-------- Material for this exercise --------

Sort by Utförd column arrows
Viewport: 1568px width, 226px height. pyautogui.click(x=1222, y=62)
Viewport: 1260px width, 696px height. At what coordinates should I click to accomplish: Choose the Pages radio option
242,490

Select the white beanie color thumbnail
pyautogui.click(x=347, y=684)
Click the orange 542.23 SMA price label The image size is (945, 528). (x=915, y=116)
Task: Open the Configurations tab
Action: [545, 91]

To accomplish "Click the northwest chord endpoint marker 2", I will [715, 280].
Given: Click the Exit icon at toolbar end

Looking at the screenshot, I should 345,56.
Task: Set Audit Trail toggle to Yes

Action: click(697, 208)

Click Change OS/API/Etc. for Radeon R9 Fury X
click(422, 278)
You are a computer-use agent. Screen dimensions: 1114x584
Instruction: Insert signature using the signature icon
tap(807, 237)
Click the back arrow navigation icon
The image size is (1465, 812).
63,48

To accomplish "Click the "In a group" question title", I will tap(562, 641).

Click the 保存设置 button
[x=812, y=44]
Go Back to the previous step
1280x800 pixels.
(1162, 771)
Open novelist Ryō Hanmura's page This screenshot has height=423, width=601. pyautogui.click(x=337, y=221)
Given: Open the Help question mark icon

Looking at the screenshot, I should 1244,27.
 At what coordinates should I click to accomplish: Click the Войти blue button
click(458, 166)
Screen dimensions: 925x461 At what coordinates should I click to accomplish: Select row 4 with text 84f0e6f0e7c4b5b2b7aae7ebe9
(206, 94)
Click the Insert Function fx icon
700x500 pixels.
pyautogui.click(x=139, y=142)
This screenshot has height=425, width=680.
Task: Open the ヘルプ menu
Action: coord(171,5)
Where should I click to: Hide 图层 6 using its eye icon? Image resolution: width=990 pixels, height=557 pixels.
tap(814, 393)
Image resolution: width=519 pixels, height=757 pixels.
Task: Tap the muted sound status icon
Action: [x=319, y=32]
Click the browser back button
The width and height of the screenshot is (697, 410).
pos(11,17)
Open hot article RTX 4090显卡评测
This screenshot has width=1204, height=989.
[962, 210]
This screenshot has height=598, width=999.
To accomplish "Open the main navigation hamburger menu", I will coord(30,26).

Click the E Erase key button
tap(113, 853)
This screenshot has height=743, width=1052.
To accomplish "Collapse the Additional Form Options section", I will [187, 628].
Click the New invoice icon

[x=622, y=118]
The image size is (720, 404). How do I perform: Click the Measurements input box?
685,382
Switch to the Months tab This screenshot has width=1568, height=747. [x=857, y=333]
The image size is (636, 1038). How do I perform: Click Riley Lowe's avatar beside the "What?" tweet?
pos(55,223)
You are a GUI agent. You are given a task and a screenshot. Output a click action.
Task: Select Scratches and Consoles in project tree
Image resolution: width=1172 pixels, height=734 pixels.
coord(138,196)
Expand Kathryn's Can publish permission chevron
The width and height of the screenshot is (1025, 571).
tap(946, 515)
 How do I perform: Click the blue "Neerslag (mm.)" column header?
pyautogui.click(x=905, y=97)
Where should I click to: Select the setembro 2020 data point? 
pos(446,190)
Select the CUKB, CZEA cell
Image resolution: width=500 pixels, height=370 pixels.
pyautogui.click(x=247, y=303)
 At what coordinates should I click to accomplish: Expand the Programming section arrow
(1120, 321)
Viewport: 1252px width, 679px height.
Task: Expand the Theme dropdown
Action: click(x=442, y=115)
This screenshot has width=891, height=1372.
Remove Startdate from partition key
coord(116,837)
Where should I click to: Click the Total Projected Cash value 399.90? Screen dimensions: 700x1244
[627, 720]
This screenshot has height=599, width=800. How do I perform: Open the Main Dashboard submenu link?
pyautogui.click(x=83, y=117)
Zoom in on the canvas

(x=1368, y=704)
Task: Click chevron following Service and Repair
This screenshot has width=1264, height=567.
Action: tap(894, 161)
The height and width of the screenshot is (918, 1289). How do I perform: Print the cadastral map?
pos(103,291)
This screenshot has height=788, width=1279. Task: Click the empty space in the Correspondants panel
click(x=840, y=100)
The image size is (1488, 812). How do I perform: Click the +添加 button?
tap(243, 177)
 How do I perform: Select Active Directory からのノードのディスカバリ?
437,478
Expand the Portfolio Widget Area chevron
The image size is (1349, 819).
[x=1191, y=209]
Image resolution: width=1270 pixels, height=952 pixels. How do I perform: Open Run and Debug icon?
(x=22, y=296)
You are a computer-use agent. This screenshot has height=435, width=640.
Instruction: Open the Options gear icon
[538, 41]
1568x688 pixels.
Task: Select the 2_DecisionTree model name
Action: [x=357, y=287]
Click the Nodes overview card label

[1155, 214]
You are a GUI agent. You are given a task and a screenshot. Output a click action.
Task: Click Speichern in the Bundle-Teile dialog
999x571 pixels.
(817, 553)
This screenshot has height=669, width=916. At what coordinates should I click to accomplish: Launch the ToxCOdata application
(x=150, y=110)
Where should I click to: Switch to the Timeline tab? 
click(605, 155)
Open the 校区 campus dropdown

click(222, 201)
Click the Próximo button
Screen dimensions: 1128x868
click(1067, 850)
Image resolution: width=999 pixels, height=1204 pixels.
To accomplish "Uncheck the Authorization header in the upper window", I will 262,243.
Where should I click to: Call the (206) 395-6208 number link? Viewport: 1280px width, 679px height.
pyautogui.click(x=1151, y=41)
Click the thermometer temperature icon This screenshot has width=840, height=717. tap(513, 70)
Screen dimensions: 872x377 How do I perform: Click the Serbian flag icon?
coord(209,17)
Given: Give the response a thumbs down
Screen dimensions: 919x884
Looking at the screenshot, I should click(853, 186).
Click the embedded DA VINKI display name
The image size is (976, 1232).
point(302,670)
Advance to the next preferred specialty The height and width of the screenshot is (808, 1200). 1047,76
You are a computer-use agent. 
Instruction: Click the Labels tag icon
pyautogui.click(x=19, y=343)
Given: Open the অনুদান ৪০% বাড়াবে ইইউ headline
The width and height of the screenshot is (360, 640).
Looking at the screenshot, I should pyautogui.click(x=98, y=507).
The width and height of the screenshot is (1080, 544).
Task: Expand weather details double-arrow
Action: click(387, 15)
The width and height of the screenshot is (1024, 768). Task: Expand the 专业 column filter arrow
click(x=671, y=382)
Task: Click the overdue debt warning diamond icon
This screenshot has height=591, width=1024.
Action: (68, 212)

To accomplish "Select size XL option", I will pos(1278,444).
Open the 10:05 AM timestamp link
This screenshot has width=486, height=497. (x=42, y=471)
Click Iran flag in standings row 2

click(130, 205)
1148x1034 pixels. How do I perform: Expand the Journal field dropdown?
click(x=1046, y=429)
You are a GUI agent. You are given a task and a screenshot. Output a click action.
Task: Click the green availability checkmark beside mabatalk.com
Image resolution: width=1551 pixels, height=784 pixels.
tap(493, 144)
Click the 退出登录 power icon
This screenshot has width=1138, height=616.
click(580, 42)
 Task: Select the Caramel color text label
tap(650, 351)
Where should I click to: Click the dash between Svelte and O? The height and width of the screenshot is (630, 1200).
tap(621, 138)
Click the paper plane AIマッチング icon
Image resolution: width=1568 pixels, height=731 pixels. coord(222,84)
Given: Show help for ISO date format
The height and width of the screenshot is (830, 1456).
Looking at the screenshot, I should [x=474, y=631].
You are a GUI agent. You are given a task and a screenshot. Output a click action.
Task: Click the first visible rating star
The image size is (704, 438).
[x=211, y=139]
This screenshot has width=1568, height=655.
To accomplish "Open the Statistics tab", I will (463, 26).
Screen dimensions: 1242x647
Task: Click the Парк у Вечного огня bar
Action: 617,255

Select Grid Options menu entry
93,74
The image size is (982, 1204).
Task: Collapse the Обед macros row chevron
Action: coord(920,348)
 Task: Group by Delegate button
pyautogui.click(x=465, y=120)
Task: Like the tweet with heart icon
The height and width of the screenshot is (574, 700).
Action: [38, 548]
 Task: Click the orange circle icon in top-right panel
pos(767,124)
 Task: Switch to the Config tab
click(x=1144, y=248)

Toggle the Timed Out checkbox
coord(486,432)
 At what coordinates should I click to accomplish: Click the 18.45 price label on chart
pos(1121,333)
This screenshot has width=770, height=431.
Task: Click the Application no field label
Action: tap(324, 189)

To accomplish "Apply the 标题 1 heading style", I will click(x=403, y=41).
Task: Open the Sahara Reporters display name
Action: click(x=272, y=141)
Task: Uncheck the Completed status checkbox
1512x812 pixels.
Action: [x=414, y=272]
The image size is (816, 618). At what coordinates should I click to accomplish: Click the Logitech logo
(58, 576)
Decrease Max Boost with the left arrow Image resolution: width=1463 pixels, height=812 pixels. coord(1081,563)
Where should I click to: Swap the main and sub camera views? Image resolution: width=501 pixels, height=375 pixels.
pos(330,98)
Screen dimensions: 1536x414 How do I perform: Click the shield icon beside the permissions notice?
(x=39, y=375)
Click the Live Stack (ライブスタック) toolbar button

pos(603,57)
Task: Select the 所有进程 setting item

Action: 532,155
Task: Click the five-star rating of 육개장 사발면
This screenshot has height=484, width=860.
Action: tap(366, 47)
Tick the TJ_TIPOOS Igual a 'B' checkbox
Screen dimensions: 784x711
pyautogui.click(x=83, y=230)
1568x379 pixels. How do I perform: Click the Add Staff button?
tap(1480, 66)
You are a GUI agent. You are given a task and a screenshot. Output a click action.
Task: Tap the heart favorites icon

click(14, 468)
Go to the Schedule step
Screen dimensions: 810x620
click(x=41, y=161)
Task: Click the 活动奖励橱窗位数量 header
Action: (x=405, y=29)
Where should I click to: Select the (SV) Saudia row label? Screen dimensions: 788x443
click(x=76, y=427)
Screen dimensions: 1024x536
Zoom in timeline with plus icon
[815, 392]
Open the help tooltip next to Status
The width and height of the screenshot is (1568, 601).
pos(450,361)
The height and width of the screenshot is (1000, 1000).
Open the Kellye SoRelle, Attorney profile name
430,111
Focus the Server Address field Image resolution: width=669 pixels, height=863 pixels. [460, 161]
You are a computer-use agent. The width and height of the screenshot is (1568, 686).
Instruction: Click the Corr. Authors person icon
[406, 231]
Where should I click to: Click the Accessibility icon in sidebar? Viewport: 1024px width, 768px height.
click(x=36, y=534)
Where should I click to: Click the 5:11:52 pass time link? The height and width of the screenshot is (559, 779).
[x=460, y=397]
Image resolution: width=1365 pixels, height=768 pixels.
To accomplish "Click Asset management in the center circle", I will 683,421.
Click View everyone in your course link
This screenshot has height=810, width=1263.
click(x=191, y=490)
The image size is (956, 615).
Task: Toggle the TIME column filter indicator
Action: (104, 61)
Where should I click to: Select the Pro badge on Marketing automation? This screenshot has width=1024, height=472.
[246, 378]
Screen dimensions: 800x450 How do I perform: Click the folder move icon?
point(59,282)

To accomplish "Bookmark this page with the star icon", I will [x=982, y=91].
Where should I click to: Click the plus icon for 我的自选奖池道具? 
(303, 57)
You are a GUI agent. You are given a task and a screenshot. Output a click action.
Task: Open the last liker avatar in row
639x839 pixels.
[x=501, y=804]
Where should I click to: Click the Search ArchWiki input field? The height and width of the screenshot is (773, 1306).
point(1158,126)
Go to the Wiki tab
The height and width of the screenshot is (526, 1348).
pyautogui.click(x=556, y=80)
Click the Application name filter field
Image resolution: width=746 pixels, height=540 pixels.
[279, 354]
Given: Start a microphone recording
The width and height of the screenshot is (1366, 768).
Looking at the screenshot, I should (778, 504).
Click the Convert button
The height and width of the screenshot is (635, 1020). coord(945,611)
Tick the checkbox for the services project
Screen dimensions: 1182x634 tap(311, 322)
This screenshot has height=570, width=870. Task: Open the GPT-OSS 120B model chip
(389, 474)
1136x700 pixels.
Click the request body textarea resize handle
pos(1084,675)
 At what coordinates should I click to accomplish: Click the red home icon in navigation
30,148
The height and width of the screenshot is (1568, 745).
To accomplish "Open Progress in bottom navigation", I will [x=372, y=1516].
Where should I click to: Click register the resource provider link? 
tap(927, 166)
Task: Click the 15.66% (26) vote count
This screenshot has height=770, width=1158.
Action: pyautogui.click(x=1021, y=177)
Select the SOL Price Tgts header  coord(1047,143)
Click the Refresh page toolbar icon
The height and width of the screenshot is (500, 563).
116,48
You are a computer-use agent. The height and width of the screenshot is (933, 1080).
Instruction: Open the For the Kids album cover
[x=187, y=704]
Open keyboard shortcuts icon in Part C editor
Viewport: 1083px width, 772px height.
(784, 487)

--------

### Problem requirements
Retype only this portion of the data above: the line containing "The width and height of the screenshot is (697, 410).", the line containing "Switch to the Months", and all lines between them, exactly.

### Task answer
The width and height of the screenshot is (697, 410).
pos(11,17)
Open hot article RTX 4090显卡评测
This screenshot has width=1204, height=989.
[962, 210]
This screenshot has height=598, width=999.
To accomplish "Open the main navigation hamburger menu", I will coord(30,26).

Click the E Erase key button
tap(113, 853)
This screenshot has height=743, width=1052.
To accomplish "Collapse the Additional Form Options section", I will [187, 628].
Click the New invoice icon

[x=622, y=118]
The image size is (720, 404). How do I perform: Click the Measurements input box?
685,382
Switch to the Months tab This screenshot has width=1568, height=747. [x=857, y=333]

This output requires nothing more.